For his part, Negri, entering “the battle for Leopardi,” doesn’t bother much with any political predispositions the poet might have had—Leopardi’s “juridical and political skepticism is total,” he declares.24 Negri looks instead to the poet’s search for what he calls their “ontological alternative.”25 Against Luporini’s characterization of Leopardi as “progressive,” Negri argues that  “very little suggests that Leopardi had anything to do with progress. Rather, he had to do with the disquiet of being. He is contrary [eversivo] and not progressive.”26 Timothy Murphy’s translation of eversivo in this passage as “contrary” rather than as the more obvious “subversive” nicely catches a shift of emphasis here from questions of political positioning to, as Negri puts it in an explanatory note, “Leopardi’s ontological dimension [which] has absolute priority and prevails over every other extrinsic connotation.”27

It is in this dimension that what I want to call a skeptical poetics takes form, providing a certain resistance to philosophy’s pull toward concept and dialectic.

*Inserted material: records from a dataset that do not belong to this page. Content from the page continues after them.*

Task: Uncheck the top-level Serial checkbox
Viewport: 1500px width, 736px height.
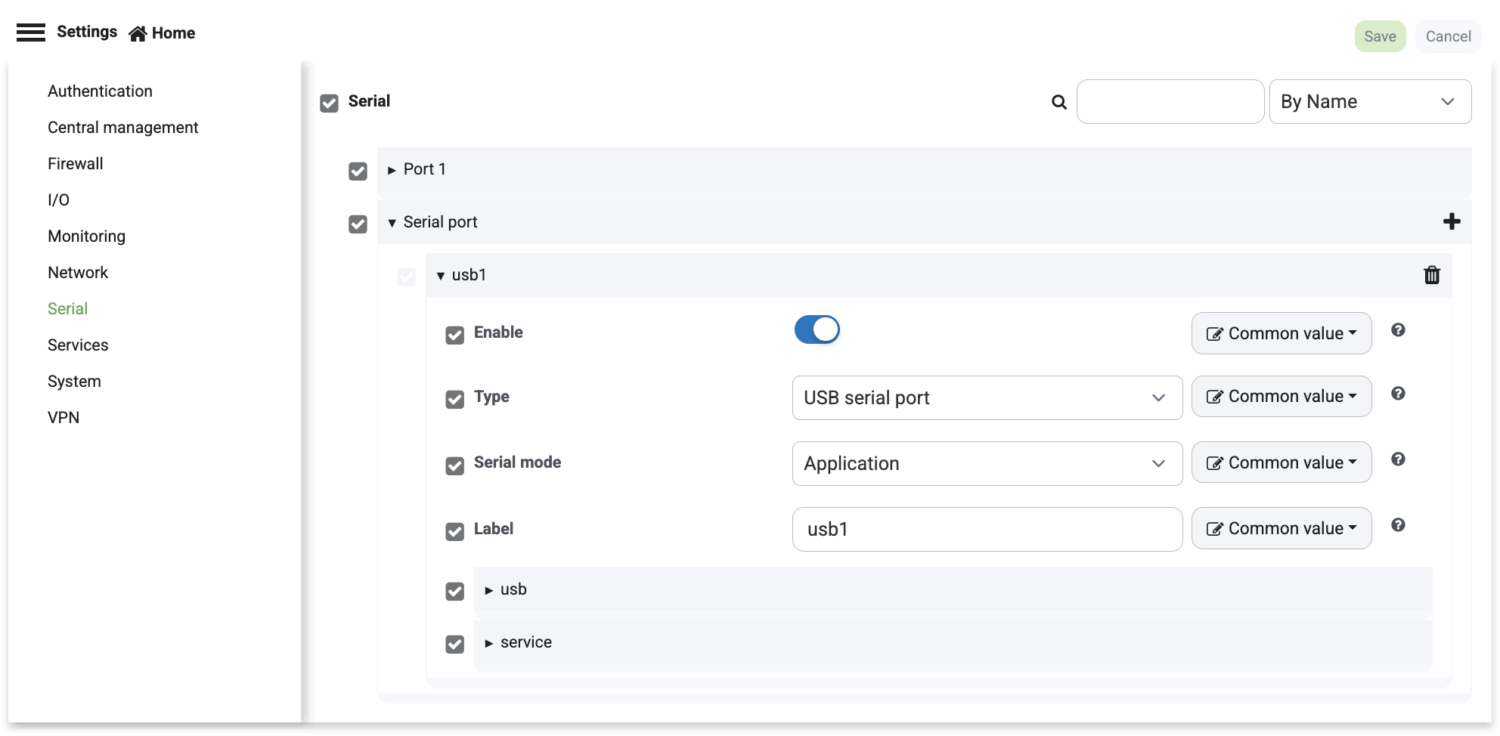Action: coord(329,103)
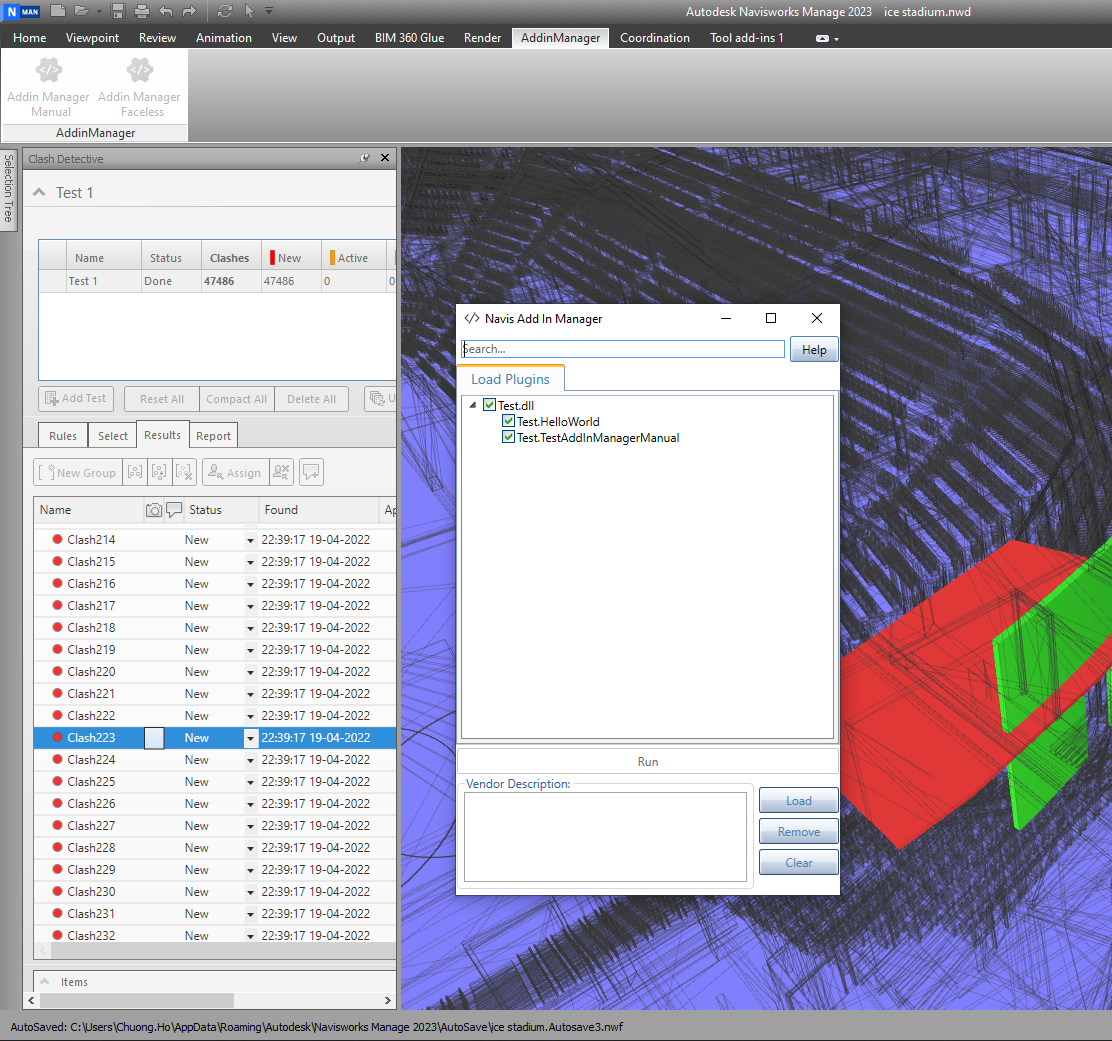
Task: Open the Coordination ribbon tab
Action: [654, 38]
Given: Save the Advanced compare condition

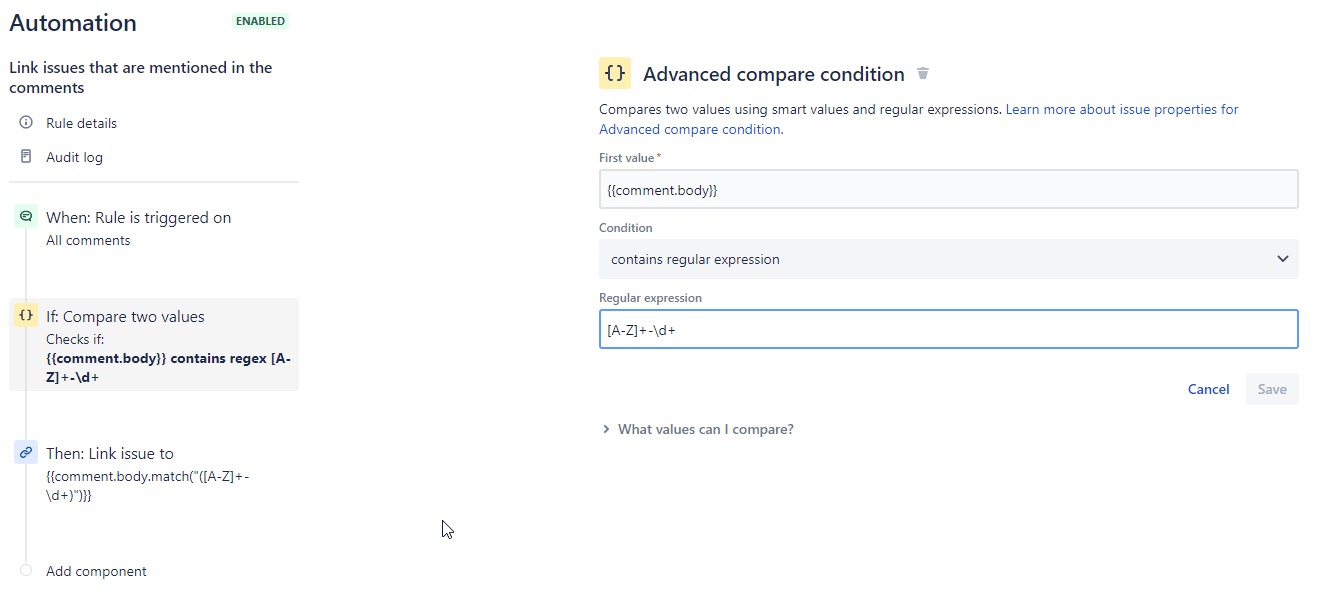Looking at the screenshot, I should 1271,389.
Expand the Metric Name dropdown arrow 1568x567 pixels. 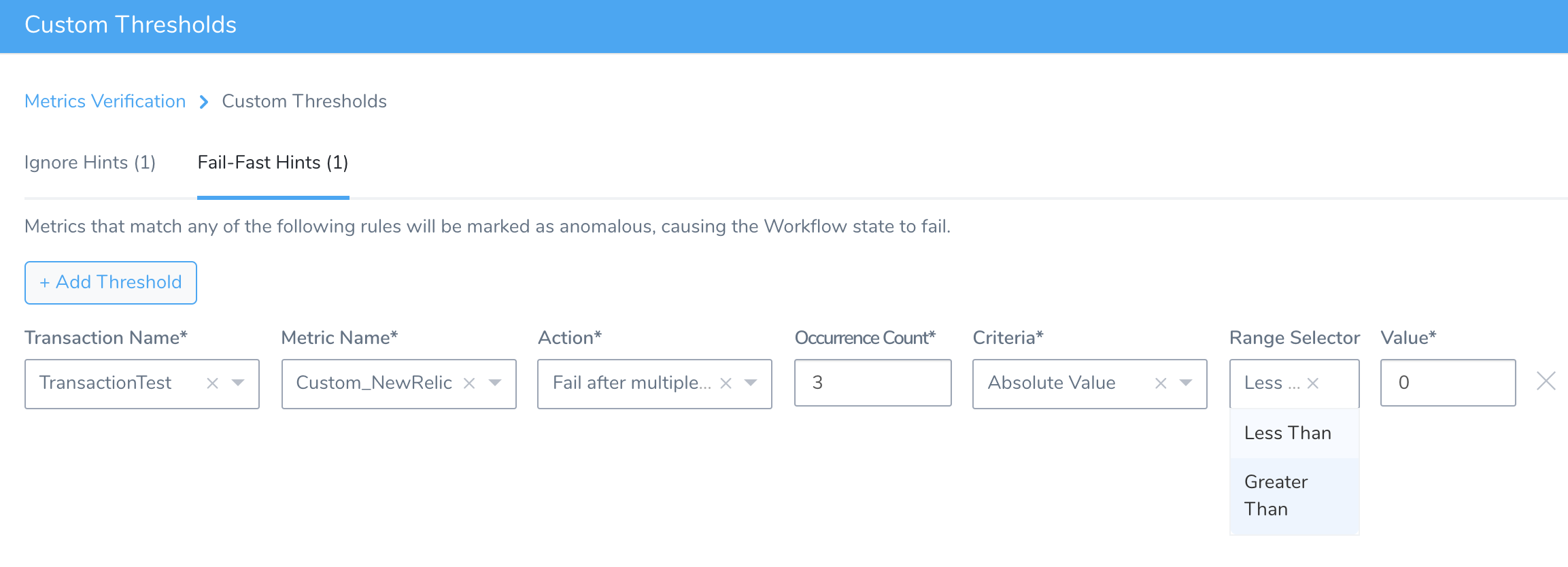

This resistance is programmatically expressed in Leopardi’s early polemic against the new Romantic writers who, he claims, “wish to make poetry consort with the intellect, and to transplant it from the visible to the invisible, and from things to ideas, and to transform it from the material, imaginative, corporeal substance that it was into something metaphysical, reasonable and spiritual.”28 The distinction between philosophy and poetry—they are “enemies,” Leopardi says elsewhere (Z1650)29 —is a consistent strand in his thinking: much later he writes that “the more philosophical poetry is, the less poetical it is,” and that “literature, and especially poetry, has nothing to do with subtle, severe, and accurate philosophy, having, as it does, for its object the beautiful, which is, so to say, equivalent to falsehood since what is true (such is the sad destiny of man) can never be beautiful.”30 Leopardi is not completely consistent on this separation, sometimes allowing that the incompatibility between poetry and philosophy can be overcome by “truly remarkable and lofty minds” (Z1383), but this is only when the philosopher has learned from the poet to become capable of “enthusiasm, heroism, vivid and great illusions, strong and varied passions” (Z1833).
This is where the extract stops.